Artificial intelligence voice synthesis has reached a threshold where listeners cannot reliably distinguish between AI-generated voice clones and authentic human recordings, according to new research that highlights growing security and misinformation risks.
Researchers at Queen Mary University of London tested 150 participants across multiple experiments, comparing real human voices against two types of AI-generated alternatives using commercially available synthesis tools.
The study found that voice clones created from existing human recordings achieved equivalent realism ratings to genuine human voices, whilst both clone and generic AI voices were perceived as more dominant than human counterparts. Some AI voices also scored higher for trustworthiness compared to human recordings.
“AI-generated voices are all around us now. We’ve all spoken to Alexa or Siri, or had our calls taken by automated customer service systems,” said Dr Nadine Lavan, Senior Lecturer in Psychology at Queen Mary University of London, who co-led the research. “Those things don’t quite sound like real human voices, but it was only a matter of time until AI technology began to produce naturalistic, human-sounding speech. Our study shows that this time has come, and we urgently need to understand how people perceive these realistic voices.”
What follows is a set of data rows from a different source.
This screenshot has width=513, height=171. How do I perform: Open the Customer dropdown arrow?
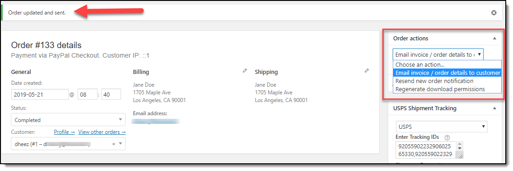point(120,143)
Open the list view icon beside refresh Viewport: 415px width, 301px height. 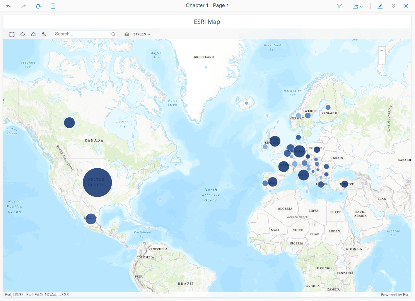(53, 6)
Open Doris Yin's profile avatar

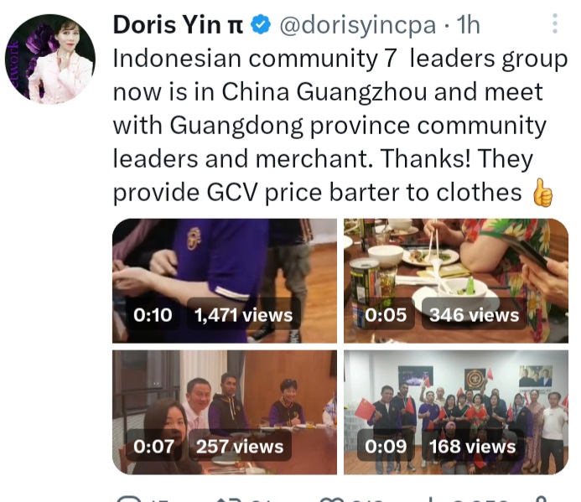coord(50,59)
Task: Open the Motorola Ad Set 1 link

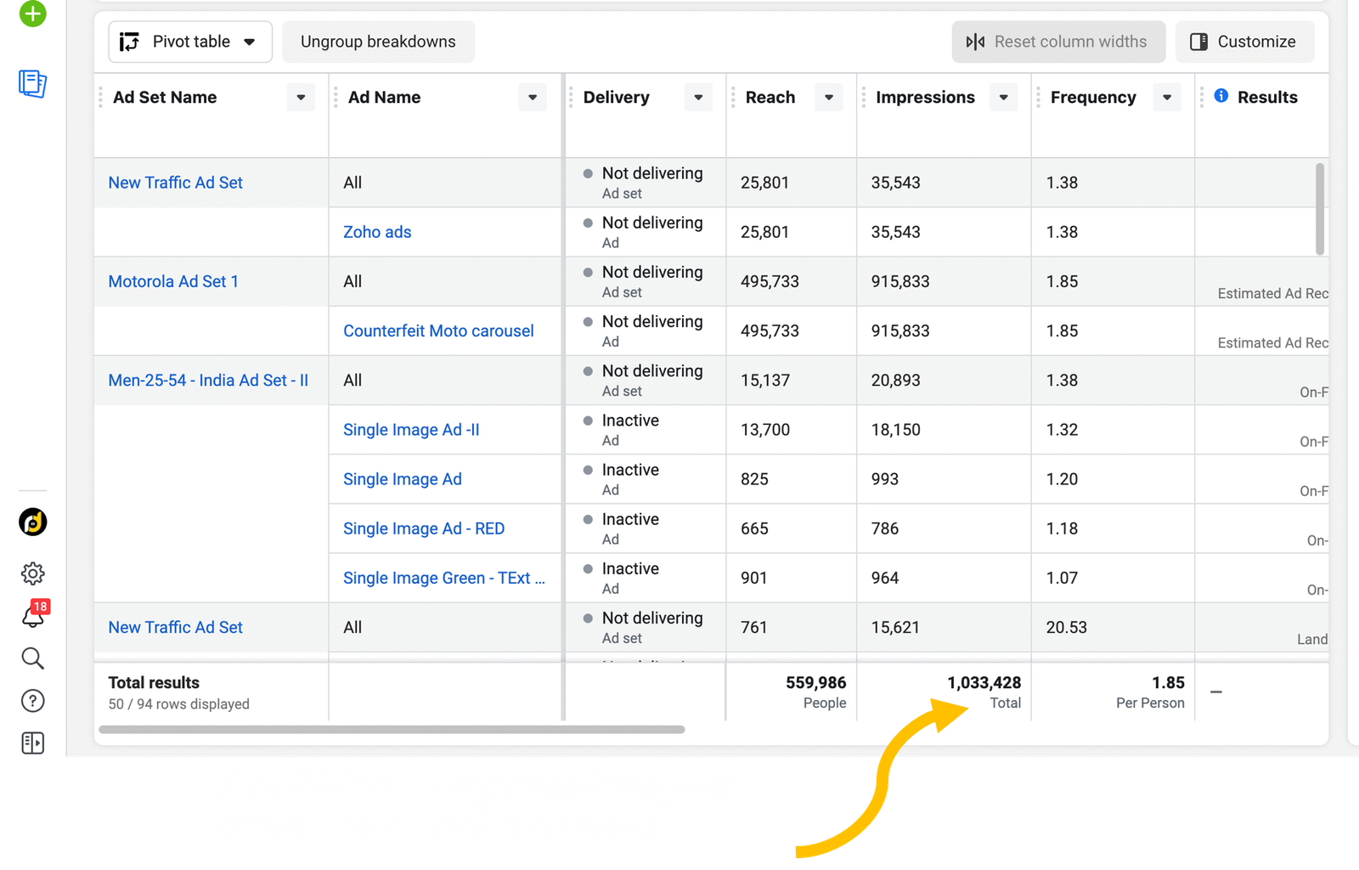Action: 173,281
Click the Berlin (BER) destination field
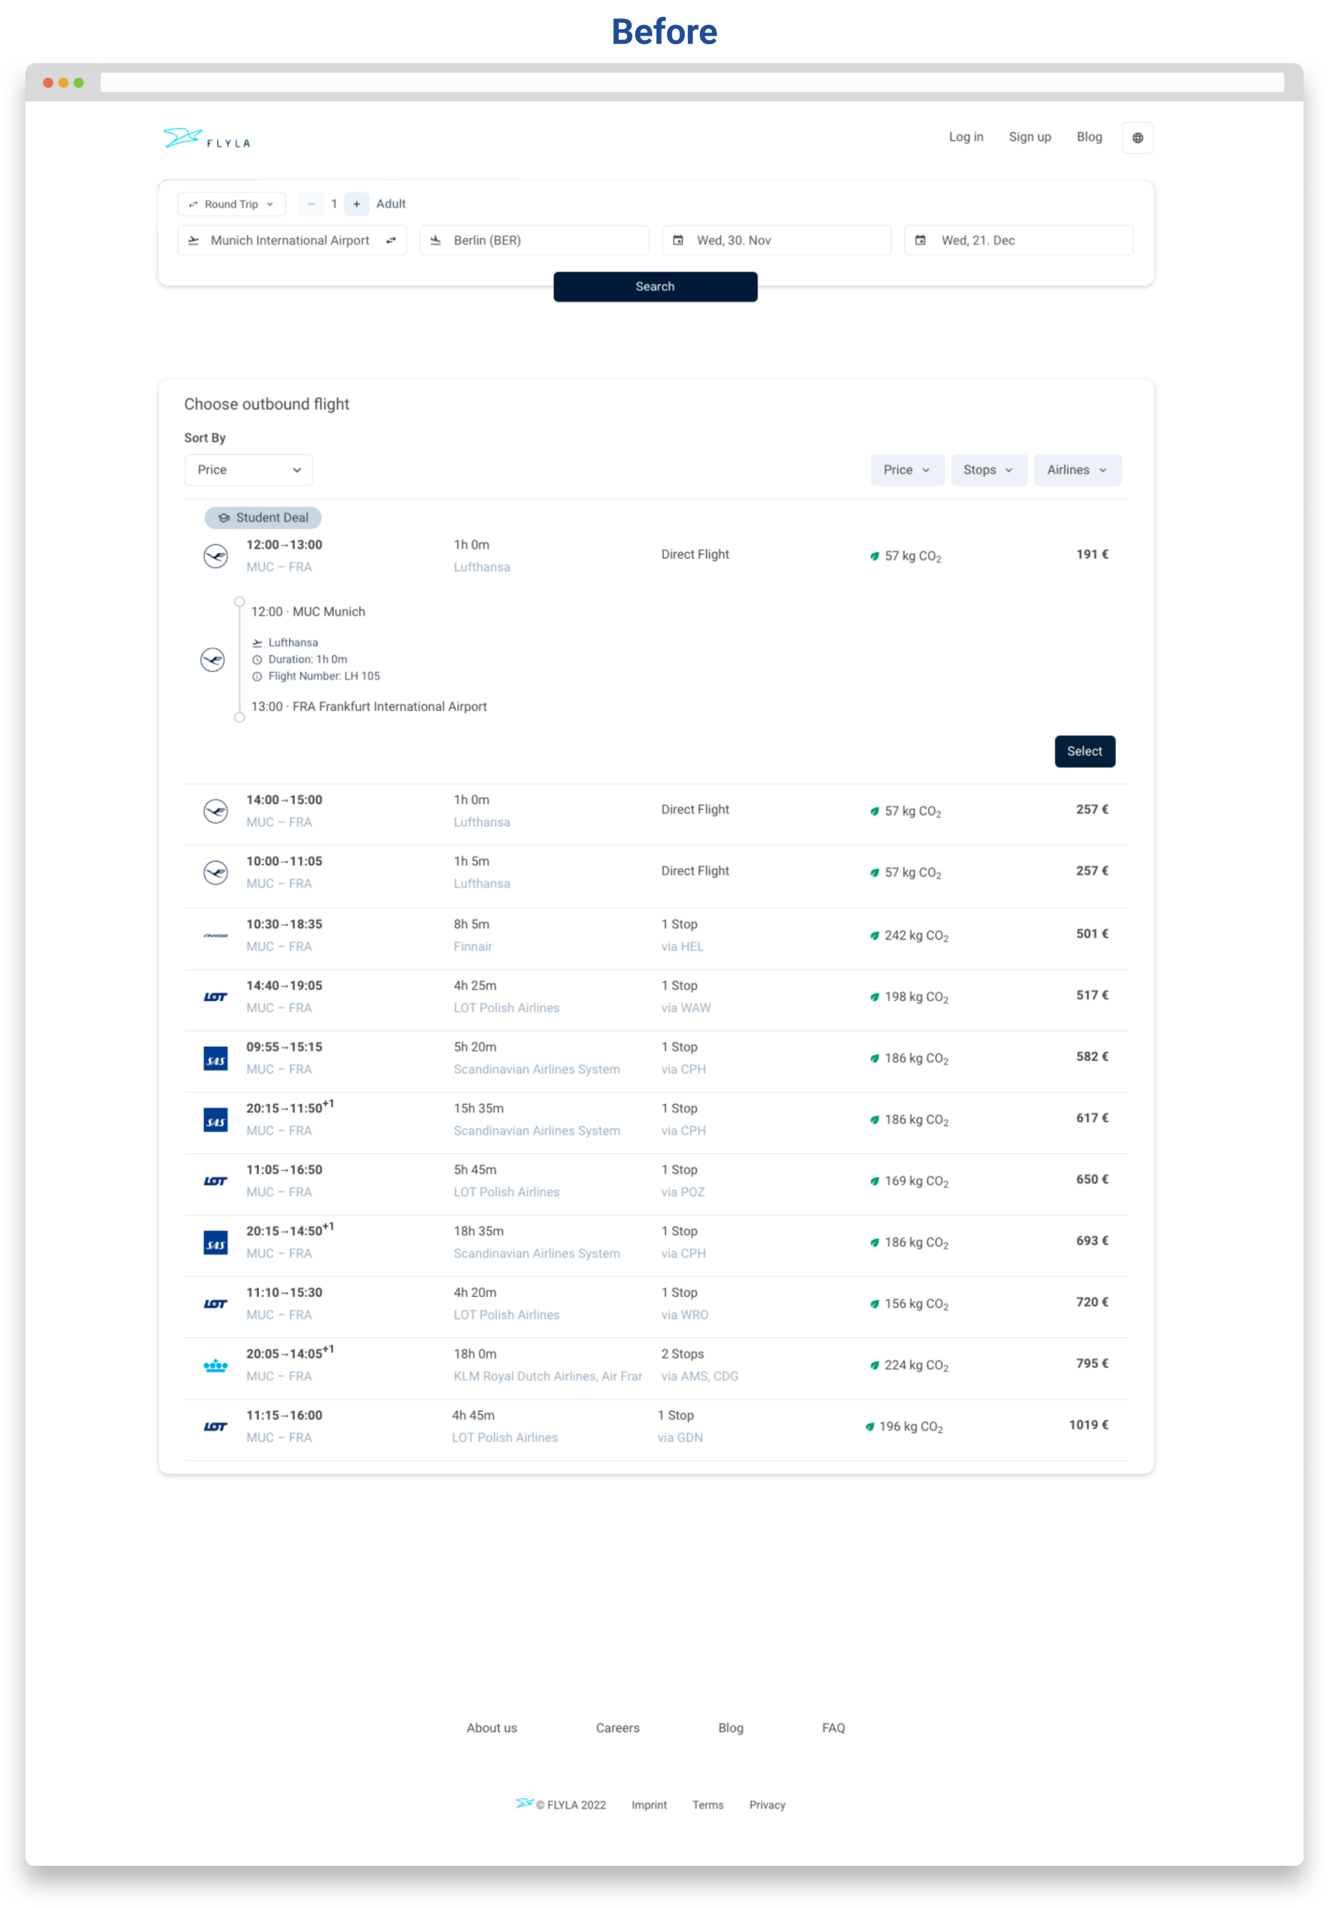This screenshot has height=1908, width=1329. click(x=534, y=240)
The research team used ElevenLabs’ voice synthesis platform to create both voice clones based on existing human recordings and generic AI voices generated without specific human counterparts. Participants evaluated 80-120 voice samples for perceived realism, trustworthiness and dominance across three separate experiments.
Unlike previous research into AI-generated faces, which found that synthetic images often appeared more realistic than genuine photographs, the voice study detected no “hyperrealism effect”. However, the inability to distinguish voice clones from human recordings represents a significant milestone in AI audio synthesis capabilities.
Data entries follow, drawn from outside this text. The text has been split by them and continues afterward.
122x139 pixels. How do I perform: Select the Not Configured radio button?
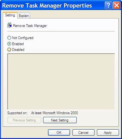coord(9,38)
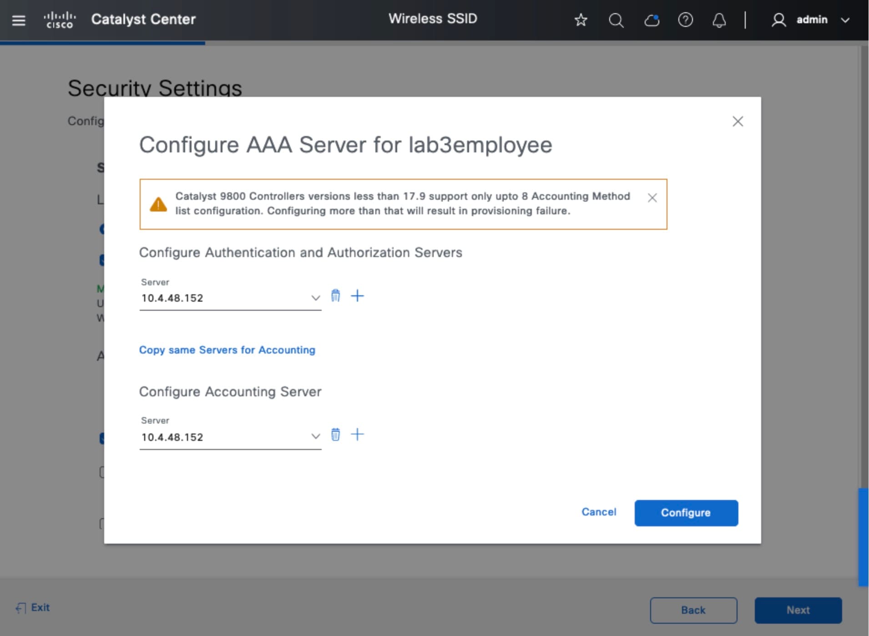Close the Configure AAA Server dialog
This screenshot has height=636, width=869.
coord(738,121)
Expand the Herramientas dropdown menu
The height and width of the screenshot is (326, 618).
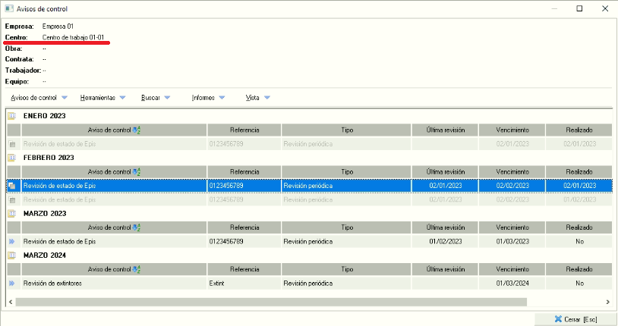pyautogui.click(x=103, y=98)
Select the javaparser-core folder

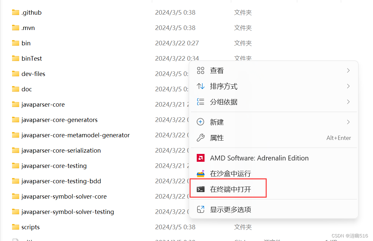click(43, 104)
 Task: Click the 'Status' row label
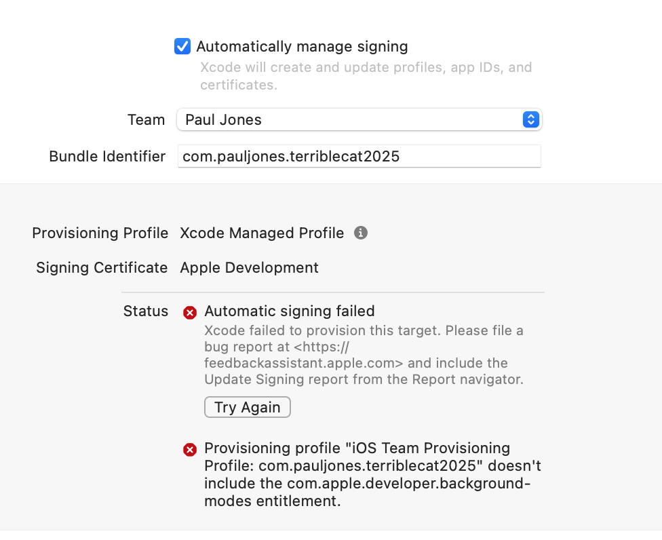click(x=145, y=311)
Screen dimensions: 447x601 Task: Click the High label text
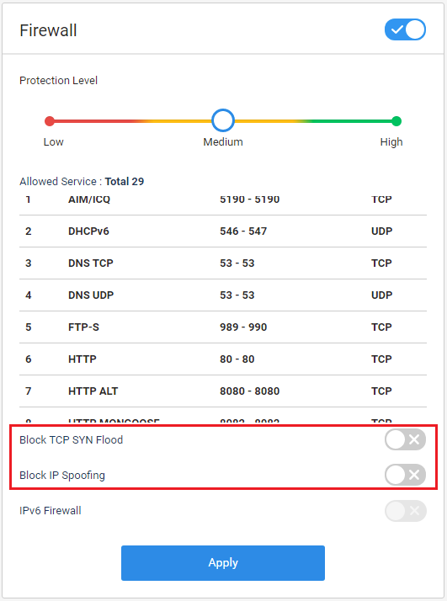[x=391, y=141]
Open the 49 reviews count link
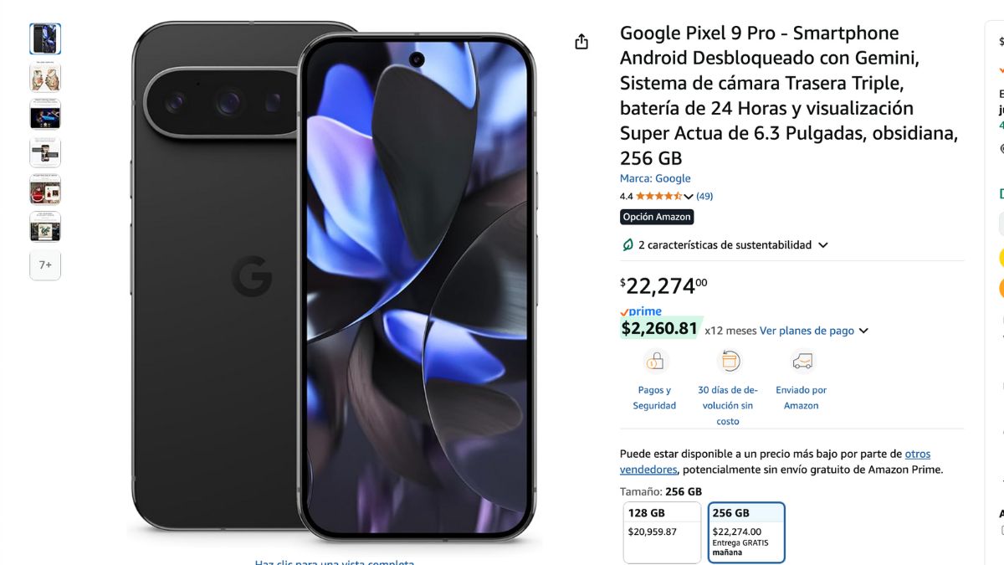 coord(704,196)

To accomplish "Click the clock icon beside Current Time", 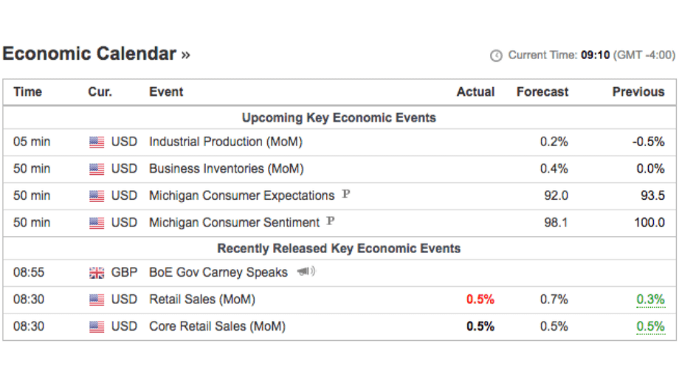I will click(496, 55).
The ease of creating convincing voice clones particularly concerned researchers. Dr Lavan noted that “the process required minimal expertise, only a few minutes of voice recordings, and almost no money”, demonstrating how accessible sophisticated AI voice technology has become.
Analysis revealed that participants correctly identified only 62-72% of genuine human recordings as authentic when presented alongside high-quality voice clones, with listeners showing bias towards labelling ambiguous voices as human-generated. Generic AI voices were more easily detected, with participants achieving above-chance discrimination accuracy.
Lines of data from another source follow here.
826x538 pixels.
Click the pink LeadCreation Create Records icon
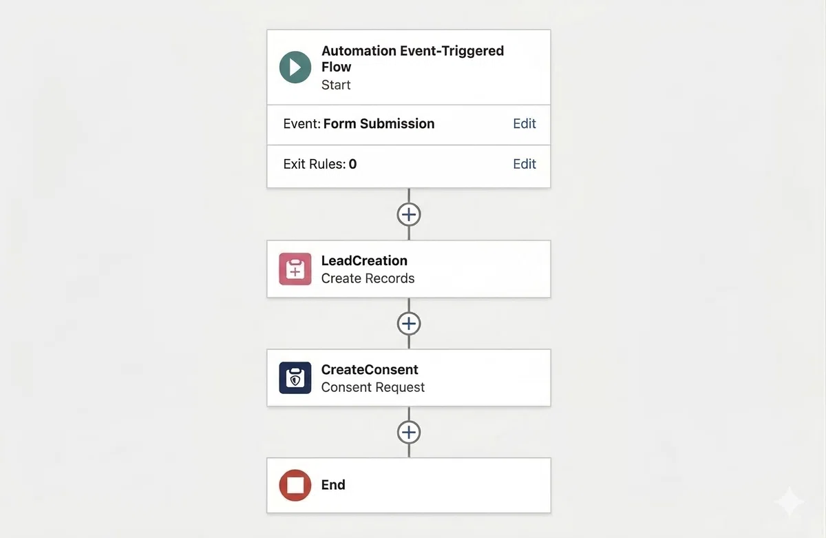pos(295,269)
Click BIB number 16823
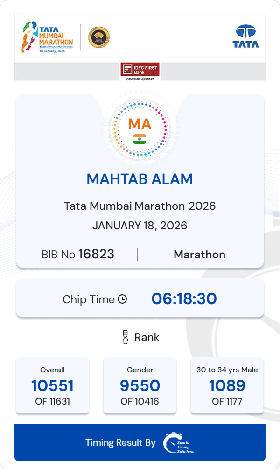 [96, 254]
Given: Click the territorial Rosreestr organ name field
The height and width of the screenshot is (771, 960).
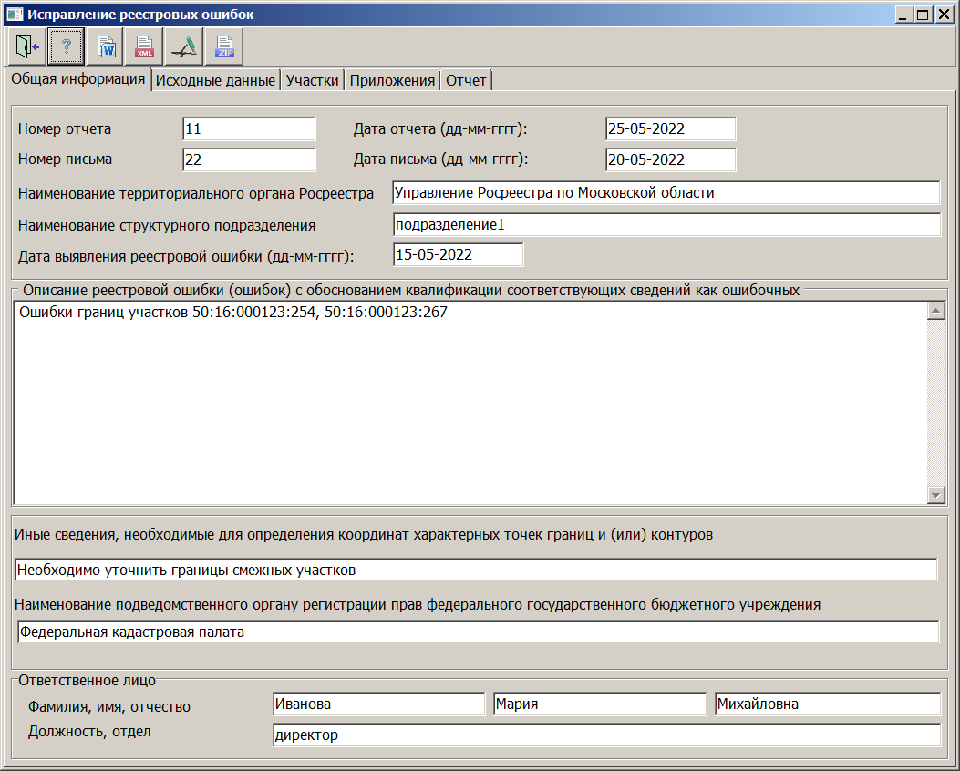Looking at the screenshot, I should click(666, 192).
The findings carry implications for fraud prevention, content verification and media literacy as voice synthesis technology becomes increasingly accessible. Dr Lavan emphasised that rapid technological advancement “carries many implications for ethics, copyright, and security, especially in areas like misinformation, fraud, and impersonation”.
However, she also highlighted beneficial applications, noting potential for “improved accessibility, education, and communication, where bespoke high-quality synthetic voices can enhance user experience”.